• [Exercise goal] Only one span of the listing below is wanted: the lines from the one with "Quiénes somos (488, 119)" through the one with "Mercado (722, 119)", reproduced exactly, both ends kept.
↓↓↓
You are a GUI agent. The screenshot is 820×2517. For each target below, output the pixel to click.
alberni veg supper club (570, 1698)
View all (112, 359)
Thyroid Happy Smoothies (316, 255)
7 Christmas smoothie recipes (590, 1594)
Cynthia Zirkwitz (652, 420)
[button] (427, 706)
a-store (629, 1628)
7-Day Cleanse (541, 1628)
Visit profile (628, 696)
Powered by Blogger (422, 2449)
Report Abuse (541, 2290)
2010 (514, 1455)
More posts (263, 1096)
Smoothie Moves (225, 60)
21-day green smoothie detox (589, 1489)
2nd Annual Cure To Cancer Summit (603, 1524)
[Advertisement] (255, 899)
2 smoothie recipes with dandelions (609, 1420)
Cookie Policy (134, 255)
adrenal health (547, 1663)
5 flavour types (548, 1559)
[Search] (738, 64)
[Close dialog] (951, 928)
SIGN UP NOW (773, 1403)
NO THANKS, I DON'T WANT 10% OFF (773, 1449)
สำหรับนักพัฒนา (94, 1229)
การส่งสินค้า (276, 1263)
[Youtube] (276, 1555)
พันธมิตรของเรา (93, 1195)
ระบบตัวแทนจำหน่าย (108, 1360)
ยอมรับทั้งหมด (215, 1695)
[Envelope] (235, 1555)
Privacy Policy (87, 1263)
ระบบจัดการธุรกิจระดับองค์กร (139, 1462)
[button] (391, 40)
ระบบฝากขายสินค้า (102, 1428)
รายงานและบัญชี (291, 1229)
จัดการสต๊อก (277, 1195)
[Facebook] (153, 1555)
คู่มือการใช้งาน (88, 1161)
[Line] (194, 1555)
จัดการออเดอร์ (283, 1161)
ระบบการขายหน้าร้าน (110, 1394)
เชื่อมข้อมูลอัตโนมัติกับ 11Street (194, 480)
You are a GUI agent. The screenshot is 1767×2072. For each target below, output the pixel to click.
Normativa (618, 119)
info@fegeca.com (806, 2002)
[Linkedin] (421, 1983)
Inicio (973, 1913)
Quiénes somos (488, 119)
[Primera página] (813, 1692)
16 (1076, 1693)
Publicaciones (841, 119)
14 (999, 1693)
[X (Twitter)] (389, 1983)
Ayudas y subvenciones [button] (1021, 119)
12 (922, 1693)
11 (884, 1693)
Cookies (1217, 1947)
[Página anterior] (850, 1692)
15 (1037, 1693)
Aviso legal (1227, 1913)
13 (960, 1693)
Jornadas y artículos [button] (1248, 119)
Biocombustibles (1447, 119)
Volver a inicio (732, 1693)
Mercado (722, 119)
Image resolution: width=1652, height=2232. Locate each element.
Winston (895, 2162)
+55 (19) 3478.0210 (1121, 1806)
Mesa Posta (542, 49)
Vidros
↑↑↑
• [Exercise output]
Quiénes somos (488, 119)
[Primera página] (813, 1692)
16 (1076, 1693)
Publicaciones (841, 119)
14 (999, 1693)
[X (Twitter)] (389, 1983)
Ayudas y subvenciones [button] (1021, 119)
12 (922, 1693)
11 (884, 1693)
Cookies (1217, 1947)
[Página anterior] (850, 1692)
15 (1037, 1693)
Aviso legal (1227, 1913)
13 (960, 1693)
Jornadas y artículos [button] (1248, 119)
Biocombustibles (1447, 119)
Volver a inicio (732, 1693)
Mercado (722, 119)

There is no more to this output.